Mike Beacom is a professional and college football writer, and the former president and chairman of the Fantasy Sports Writers Association (FSWA).

== Pro and college football writer ==
Beacom writes a regular retro column for Pro Football Weekly and has contributed to SI.com’s fantasy football section since 2006. He has also covered Big Ten football for a number of national outlets, including Lindy’s, Athlon and CSTV (now CBS Sports).

== Football history ==
Much of Beacom’s work has been focused on historical themes. In 2006, Beacom researched all of the past Super Bowl MVP winners and offered alternative choices for each game based on insight he received from leading NFL experts. The article was recognized as one of the year’s best articles by the Pro Football Writers of America. Two years later Beacom wrote a piece for SI.com picking the winners of the Heisman races from 1900 to 1934 (the 35 years before the trophy was established) based on research he had conducted.

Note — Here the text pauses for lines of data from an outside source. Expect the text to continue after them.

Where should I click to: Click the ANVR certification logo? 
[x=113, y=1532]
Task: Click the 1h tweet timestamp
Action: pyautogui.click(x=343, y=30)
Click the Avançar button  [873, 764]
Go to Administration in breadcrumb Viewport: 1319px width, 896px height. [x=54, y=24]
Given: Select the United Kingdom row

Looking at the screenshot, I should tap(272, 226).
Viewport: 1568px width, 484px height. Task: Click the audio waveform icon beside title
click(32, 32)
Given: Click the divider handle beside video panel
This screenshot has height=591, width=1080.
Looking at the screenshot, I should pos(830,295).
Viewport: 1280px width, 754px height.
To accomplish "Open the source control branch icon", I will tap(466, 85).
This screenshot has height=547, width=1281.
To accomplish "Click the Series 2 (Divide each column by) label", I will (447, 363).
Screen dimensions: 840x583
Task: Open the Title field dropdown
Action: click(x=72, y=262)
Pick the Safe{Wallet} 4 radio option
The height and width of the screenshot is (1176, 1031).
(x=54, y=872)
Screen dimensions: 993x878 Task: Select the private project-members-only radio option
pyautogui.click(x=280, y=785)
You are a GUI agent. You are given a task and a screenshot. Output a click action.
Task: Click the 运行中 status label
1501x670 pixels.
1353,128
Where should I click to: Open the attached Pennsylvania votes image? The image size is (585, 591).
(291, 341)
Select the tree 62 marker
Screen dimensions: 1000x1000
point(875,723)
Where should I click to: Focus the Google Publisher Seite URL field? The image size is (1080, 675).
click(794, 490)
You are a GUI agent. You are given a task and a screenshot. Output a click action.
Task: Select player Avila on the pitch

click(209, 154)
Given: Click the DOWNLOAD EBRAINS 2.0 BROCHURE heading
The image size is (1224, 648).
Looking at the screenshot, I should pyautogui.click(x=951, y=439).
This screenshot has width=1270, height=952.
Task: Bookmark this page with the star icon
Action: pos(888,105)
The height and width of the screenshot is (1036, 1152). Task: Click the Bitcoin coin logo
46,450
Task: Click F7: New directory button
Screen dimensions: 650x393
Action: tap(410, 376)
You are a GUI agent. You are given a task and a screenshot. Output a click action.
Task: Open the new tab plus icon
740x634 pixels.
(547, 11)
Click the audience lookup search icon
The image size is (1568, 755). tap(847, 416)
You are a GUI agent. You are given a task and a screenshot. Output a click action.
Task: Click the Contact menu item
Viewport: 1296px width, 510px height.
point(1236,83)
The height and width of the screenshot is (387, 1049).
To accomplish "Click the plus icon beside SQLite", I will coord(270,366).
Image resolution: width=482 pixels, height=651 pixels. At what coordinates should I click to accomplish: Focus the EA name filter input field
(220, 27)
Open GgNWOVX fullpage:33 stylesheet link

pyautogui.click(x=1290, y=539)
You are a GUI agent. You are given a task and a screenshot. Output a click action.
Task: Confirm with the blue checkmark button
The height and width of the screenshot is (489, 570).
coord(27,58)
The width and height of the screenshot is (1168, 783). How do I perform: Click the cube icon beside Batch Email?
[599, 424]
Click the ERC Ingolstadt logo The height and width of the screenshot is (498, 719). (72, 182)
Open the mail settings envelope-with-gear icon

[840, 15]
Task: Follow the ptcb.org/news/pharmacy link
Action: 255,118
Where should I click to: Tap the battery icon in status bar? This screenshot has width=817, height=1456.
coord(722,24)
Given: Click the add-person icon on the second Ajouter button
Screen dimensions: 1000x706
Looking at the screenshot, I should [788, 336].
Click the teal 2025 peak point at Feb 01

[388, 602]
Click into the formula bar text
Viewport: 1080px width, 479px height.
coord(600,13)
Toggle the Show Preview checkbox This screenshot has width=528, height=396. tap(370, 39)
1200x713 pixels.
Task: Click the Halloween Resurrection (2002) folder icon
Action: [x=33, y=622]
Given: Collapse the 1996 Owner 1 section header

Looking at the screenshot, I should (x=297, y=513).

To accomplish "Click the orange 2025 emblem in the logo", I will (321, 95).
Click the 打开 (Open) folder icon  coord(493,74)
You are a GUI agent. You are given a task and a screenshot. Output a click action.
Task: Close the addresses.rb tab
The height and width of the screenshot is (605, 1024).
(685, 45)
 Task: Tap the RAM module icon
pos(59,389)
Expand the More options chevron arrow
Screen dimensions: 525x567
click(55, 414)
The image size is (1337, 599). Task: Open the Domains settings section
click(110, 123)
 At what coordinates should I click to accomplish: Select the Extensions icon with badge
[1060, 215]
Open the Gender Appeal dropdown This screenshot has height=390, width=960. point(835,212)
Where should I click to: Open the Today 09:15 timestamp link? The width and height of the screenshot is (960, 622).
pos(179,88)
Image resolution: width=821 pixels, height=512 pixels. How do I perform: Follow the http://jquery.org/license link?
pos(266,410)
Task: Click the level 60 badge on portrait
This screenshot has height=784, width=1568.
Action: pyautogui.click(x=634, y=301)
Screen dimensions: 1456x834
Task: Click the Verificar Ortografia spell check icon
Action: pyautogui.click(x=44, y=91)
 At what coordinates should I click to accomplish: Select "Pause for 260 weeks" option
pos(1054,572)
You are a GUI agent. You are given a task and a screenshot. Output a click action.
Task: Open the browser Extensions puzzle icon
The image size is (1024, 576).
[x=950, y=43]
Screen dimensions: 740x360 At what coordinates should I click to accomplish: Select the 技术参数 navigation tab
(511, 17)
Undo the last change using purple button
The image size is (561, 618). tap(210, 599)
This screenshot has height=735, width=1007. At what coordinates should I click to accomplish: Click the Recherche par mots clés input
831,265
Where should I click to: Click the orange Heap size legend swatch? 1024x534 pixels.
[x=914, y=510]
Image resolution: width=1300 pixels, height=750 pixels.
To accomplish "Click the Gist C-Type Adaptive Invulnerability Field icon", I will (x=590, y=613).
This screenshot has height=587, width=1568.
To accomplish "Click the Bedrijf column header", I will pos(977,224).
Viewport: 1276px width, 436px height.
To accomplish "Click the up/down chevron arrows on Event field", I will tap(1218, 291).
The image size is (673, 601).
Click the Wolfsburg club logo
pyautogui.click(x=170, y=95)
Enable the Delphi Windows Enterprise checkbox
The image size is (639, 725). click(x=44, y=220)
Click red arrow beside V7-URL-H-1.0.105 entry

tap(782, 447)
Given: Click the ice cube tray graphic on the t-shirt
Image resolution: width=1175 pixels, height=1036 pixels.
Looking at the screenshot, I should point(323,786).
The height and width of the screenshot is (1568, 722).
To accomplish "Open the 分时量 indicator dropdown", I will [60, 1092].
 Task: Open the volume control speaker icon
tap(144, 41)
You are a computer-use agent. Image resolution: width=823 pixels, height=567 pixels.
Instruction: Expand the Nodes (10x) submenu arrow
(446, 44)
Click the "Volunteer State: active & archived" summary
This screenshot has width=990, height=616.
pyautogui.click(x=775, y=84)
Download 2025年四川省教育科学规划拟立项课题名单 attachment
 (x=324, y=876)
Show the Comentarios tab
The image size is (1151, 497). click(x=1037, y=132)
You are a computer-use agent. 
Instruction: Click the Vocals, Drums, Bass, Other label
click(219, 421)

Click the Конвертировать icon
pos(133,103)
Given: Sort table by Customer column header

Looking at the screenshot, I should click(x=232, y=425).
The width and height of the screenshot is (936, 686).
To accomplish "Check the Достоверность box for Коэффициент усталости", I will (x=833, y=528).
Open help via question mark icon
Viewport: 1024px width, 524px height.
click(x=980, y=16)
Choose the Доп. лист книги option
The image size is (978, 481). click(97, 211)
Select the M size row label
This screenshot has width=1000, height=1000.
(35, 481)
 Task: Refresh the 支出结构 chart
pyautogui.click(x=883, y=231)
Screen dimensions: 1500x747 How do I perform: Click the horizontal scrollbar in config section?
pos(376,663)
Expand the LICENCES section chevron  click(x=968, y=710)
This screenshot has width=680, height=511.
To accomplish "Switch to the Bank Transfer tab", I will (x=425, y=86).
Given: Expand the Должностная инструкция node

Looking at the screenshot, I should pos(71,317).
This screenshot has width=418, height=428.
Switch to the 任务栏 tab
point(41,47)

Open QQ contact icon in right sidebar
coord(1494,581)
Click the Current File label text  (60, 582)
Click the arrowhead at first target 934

== Fantasy Sports Writers Association (FSWA) ==
Beacom was asked to serve as the group’s chairman when it was created in 2004. On January 1, 2008, he assumed the duties of president, and during his term he has helped to launch the FSWA Hall of Fame, which recognizes those writers, editors and publishers who have made a lasting impact on the fantasy sports industry. Wrote ESPN’s Matthew Berry in 2010 of the honor, “Very humbling for me. Thrilled, honored, touched and many other emotions raced through me.”

== Author ==
Beacom has penned several books, including “The Complete Idiot's Guide to Understanding Football,” which was released by Alpha Books in 2010.

== Personal ==
Beacom resides with his family in central Wisconsin where he serves as an associate lecturer of journalism at a nearby university. He is a graduate of the University of Wisconsin–Stevens Point where he was a Communication major and awards an annual scholarship to students who excel in internships or employment.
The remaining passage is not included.